• REQUIRED WORK: Among the records below, find each line bearing the word "will" and copy it.
***** GIVEN RECORDS *****
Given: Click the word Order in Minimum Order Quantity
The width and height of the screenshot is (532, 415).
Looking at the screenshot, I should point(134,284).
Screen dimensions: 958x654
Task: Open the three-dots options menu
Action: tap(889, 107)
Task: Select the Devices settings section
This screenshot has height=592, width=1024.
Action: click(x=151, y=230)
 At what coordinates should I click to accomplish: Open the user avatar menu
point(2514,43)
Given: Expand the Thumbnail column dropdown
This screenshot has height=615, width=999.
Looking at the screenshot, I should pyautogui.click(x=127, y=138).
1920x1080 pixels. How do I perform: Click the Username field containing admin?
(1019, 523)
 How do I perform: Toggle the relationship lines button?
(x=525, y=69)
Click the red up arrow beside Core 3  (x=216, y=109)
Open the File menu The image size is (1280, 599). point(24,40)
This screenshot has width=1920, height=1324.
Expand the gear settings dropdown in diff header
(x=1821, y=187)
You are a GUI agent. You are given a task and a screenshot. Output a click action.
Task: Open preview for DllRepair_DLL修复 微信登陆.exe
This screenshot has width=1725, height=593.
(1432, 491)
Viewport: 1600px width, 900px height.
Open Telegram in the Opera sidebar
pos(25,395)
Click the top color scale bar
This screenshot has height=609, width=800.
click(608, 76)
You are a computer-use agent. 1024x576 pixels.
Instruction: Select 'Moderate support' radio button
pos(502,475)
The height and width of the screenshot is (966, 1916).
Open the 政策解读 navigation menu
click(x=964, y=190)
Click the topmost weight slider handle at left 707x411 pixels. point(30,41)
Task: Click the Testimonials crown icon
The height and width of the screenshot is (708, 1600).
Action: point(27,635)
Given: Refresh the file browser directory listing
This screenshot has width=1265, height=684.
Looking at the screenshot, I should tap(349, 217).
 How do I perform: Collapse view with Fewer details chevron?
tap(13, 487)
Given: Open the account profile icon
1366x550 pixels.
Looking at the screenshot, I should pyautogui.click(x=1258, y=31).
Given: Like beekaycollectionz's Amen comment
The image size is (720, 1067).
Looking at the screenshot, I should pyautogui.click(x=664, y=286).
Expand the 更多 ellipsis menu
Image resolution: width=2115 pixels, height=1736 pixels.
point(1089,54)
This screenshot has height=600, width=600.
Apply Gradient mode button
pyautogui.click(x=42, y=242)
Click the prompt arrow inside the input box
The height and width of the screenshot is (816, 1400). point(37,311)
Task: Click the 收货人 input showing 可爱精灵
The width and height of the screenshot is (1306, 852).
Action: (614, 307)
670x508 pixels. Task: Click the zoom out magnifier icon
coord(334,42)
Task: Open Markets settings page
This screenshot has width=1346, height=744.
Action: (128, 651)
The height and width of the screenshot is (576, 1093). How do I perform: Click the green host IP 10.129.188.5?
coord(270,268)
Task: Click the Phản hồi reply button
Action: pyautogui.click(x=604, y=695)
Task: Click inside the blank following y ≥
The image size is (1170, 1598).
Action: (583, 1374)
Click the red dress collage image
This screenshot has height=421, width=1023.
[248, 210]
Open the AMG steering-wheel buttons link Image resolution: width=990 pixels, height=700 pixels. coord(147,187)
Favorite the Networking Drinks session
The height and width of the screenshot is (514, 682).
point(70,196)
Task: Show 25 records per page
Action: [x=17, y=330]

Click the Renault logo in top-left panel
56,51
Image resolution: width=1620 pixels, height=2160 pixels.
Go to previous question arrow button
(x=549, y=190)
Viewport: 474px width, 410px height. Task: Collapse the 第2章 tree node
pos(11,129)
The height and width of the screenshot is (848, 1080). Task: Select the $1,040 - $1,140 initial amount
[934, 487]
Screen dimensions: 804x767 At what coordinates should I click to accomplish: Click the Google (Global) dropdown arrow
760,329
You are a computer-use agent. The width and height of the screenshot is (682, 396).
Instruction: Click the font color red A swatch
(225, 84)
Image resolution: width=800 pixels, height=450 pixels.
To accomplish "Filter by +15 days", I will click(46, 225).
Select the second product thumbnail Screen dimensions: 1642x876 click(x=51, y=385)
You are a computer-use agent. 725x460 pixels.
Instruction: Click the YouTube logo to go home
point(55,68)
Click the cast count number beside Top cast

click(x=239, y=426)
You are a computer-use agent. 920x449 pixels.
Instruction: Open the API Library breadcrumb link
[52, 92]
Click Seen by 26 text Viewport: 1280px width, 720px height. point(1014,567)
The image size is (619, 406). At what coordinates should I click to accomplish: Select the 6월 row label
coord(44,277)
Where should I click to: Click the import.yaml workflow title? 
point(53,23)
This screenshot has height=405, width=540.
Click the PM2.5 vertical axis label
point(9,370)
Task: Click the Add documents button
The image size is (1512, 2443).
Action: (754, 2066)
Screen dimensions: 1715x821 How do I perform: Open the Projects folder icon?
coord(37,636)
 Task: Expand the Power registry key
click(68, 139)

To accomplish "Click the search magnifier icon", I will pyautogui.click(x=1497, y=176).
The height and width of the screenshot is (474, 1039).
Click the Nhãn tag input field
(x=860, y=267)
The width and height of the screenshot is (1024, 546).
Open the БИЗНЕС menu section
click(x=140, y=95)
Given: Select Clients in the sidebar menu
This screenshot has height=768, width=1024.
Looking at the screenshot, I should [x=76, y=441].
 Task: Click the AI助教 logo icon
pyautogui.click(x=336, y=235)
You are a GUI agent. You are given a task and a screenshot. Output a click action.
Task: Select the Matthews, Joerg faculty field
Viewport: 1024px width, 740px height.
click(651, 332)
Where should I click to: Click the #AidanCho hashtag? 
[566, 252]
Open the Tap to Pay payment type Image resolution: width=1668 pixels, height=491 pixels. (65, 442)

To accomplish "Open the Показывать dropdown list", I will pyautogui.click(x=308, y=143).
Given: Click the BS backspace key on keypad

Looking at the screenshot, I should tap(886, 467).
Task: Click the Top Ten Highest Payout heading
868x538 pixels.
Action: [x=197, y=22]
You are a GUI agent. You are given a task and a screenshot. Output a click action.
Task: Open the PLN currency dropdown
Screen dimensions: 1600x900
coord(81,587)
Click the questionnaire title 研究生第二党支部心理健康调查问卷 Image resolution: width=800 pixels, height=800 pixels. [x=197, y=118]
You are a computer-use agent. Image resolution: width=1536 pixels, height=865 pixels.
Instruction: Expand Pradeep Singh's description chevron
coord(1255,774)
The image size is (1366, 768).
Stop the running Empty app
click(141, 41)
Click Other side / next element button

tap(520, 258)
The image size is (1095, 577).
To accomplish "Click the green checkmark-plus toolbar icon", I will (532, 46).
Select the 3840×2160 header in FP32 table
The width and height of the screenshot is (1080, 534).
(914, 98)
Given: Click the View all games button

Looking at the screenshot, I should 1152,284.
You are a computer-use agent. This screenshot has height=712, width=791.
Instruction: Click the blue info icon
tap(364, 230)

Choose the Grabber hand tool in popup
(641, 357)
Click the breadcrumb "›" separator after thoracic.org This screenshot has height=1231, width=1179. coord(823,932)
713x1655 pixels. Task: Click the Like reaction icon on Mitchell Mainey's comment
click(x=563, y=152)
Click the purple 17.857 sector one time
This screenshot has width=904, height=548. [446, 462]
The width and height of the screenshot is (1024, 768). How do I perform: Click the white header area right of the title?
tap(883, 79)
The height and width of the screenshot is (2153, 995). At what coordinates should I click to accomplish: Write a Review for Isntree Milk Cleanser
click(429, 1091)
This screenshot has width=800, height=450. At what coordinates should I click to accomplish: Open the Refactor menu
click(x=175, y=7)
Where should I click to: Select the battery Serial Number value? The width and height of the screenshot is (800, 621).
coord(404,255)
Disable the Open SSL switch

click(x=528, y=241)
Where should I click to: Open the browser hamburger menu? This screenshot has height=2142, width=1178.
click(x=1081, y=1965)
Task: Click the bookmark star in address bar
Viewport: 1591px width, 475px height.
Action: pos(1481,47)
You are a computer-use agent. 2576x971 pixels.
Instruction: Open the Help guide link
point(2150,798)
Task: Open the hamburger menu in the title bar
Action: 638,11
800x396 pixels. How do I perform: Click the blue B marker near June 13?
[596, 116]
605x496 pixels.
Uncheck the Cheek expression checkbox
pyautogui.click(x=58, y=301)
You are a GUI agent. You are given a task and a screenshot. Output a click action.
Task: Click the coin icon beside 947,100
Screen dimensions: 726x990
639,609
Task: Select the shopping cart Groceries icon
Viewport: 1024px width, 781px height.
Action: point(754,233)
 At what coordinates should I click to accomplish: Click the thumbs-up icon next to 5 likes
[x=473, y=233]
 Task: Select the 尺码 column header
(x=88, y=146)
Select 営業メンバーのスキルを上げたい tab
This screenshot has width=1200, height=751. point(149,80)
*****
• RESPONSE TO THIS TASK:
To accomplish "Filter by +15 days", I will click(46, 225).
To accomplish "Click the search magnifier icon", I will pyautogui.click(x=1497, y=176).
To accomplish "Open the Показывать dropdown list", I will pyautogui.click(x=308, y=143).
To accomplish "Click the green checkmark-plus toolbar icon", I will (532, 46).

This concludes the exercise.